Pruaitch lays the blame for recent failures

By Martyn Namorong

Speaking during the Speaker’s Summit on Wednesday, Opposition Leader Patrick Pruaitch warned against the politics of scape-goating of resource sector for Papua New Guinea’s social and economic ills.

“I am unhappy about the constant harping that PNG laws have been copied from overseas jurisdictions and that they are undermining the national interest,” Mr Pruaitch said.

Mr Pruaitch pointed to the fact that unlike Australia, PNG laws enable state equity participation in both minerals and hydrocarbons.

PNG’s Oil & Gas Act enables the PNG Government to buy a 22.5% stake in any oil or gas development. It includes provisions not seen anywhere else in the world. Besides royalties paid to landowners, a development levy provides additional revenues to Provincial and Local Level Governments.

“In virtually all Commonwealth countries, resource project royalties accrue to the State. In PNG, they go directly to landowners, an initiative that was directly driven by the late Hon. Anderson Agiru, a true son of Hela,” he said.

The late Anderson Agiru spearheaded the 1998 Special Parliamentary Committee on Oil and Gas and made recommendations for changes to the then Petroleum Act. Agiru put his heart and soul into carving out the Oil & Gas Act, and it is a grave injustice to credit the work of this great Papua New Guinean to an unknown foreigner. It was Agiru himself who, subsequently in Kokopo, spearheaded the goal of acquiring additional equity in PNG LNG for project landowners.

Mr Pruaitch reiterated the fact that it is the role of the government to deliver public services to the people.

“I am not aware of any part of the world where mining and petroleum companies deliver education, health and social services,” he said.

Mr Pruaitch stated that PNG’s current difficulties with delivery of goods and services were the result of poor economic management by the previous O’Neill regime also referred to as the Clowns of Crown.

He said that rather than killing the goose that lays the golden egg, the government should reflect on how Clowns of Crown squandered massive revenue growth.

When the O’Neill Government took office in 2012 it managed a record K9.7 billion National Budget. In the intervening period to 2018, government revenue and grants increased by an amazing 45%.

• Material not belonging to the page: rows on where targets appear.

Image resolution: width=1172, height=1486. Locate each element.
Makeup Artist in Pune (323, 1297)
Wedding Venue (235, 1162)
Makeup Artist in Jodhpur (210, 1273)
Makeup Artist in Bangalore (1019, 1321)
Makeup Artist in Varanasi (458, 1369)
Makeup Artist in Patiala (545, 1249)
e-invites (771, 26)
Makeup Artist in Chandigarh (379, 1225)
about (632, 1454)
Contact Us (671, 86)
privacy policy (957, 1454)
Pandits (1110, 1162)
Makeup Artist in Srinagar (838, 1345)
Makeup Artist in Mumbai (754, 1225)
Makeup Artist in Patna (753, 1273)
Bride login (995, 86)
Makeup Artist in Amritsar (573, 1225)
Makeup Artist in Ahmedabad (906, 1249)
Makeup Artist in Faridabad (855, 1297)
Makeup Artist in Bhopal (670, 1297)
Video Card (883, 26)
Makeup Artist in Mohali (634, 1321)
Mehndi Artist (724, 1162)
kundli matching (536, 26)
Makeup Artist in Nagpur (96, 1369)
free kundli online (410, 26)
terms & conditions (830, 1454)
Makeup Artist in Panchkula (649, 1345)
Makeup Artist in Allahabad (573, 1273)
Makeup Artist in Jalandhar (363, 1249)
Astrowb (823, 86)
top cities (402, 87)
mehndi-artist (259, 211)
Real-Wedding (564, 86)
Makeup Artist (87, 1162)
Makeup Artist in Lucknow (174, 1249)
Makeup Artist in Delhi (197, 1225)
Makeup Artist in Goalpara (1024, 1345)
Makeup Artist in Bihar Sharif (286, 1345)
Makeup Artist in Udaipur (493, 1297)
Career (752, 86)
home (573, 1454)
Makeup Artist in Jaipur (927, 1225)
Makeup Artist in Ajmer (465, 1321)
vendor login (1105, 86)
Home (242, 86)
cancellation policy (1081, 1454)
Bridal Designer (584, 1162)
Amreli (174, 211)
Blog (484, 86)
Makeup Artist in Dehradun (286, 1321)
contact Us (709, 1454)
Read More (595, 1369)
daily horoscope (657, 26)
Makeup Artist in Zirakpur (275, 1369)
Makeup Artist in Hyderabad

“According to the 2018 Final Budget Outcome released a few weeks ago, government revenue and grants last year hit an all-time record of K14.1 billion,” Mr Pruaitch said.

“So how can we, in the Opposition, believe the nation faces an economic crisis when Government revenue was K1.3 billion more than projected revenues in the 2018 Budget and K2.6 billion more than it was in 2017.

“Virtually any country in the world would have been over the moon with such windfall revenues,” he said.

In PNG’s case, the country got deeper into debt and the government failed to pay for goods and services it purchased.

“The heart of this crisis is simple, “Pruaitch added.

“The O’Neill Government was incapable of living within its means.

“It squandered unsurpassed revenues and borrowed and spent an additional K17.1 billion.

“Debt in 2018 hit a record K25.6 billion, rising from K8.5 billion in 2012.”

The previous NA-led Government had lowered the debt burden, while progressing significant economic growth and diversification. By contrast, the O’Neill Government has overseen falling employment and incomes and a lack of capacity to deal with natural disasters and economic downturns.

There is a danger that current plans, which are driving away foreign investment, will hurt government revenues in the year ahead amidst fears regarding a slowing of the world economy.

In its latest PNG Economic Update, the World Bank warns that “persistently low net inflows of Foreign Direct Investment (FDI) indicate a largely unfavourable business environment”. Recent policies, the World Bank warned, will further erode the PNG’s image to foreign investors.

Mr Pruaitch said the government, the community and business sector should work cooperatively in a win-win strategy. This will underpin economic recovery, along with economic diversification and sustainable medium-and longer-term growth.

Such a strategy, he said, will reduce widely experienced poverty levels and keep alive ‘the richest black Christian nation’, aspiration to which Prime Minister Marape subscribes.